Evaluation of Population Initialization Methods for Genetic Programming-based Symbolic Regression
Published in EUROCAST 2026: 20th International Conference on Computer Aided Systems Theory, 2026
Recommended citation: L. Kammerer, G. Kronberger, D.J. Bartlett, H. Desmond, P.G. Ferreira, S. Winkler (2026). "Evaluation of Population Initialization Methods for Genetic Programming-based Symbolic Regression." arXiv:2606.31990.
Abstract
We analyze the effect of optimizing the initial population of genetic programming (GP) for symbolic regression (SR) on the accuracy and complexity of solutions. We compare three well-established random initialization methods as well as initialization with small optimized solutions from exhaustive symbolic regression (ESR) using a GP/SR implementation which is based on the multi-objective evolutionary algorithm NSGA-II. We compare the final Pareto fronts found with each initialization method on twelve synthetic problems of varying complexity and one real-world dataset.
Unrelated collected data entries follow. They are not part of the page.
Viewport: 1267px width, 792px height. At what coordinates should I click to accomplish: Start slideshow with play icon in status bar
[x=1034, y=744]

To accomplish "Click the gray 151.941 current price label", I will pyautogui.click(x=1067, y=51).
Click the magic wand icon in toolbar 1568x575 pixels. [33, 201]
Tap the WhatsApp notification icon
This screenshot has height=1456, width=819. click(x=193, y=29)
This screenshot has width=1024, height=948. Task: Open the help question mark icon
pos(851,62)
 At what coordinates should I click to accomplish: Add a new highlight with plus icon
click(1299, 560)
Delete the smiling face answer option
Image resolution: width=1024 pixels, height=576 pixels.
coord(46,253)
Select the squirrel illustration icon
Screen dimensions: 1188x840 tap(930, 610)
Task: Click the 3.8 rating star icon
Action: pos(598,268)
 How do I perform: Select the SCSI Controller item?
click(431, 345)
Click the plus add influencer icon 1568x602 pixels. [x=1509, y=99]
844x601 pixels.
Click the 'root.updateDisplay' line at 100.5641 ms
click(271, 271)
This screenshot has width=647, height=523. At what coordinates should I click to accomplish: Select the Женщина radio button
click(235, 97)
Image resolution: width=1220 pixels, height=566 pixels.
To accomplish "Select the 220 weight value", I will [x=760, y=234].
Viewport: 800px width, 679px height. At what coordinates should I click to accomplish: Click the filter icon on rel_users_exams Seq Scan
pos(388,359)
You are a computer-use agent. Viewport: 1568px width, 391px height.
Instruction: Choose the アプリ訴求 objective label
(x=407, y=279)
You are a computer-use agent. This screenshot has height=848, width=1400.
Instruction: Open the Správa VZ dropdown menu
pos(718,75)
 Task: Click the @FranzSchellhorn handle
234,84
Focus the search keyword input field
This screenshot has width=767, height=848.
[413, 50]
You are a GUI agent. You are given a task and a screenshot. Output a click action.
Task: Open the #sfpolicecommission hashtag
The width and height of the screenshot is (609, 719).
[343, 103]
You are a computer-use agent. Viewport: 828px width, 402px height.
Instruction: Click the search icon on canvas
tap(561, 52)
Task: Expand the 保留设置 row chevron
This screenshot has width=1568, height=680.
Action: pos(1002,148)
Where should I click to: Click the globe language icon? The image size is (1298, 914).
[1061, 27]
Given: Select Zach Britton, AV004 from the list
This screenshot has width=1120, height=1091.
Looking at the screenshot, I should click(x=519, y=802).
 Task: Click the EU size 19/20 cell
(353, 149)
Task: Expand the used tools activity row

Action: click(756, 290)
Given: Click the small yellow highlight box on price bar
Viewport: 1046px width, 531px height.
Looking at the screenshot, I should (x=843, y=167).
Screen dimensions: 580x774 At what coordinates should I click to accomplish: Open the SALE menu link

We find no significant differences in accuracy or model complexity among the initialization methods. The initial advantage of initialization with ESR disappears after only a few generations. Our results show that, given similar diversity in the initial population, the effect of the initialization method in GP-based symbolic regression on the final Pareto front is negligible.
The distribution of test error over complexity of the Pareto-optimal models from each of the 1000 runs for each initialization method in the synthetic Problem 11 after four different numbers of generations. While the ESR-initialized population performs better initially, these differences shrink continuously after ten and 20 generations until they perform equally after 200 generations.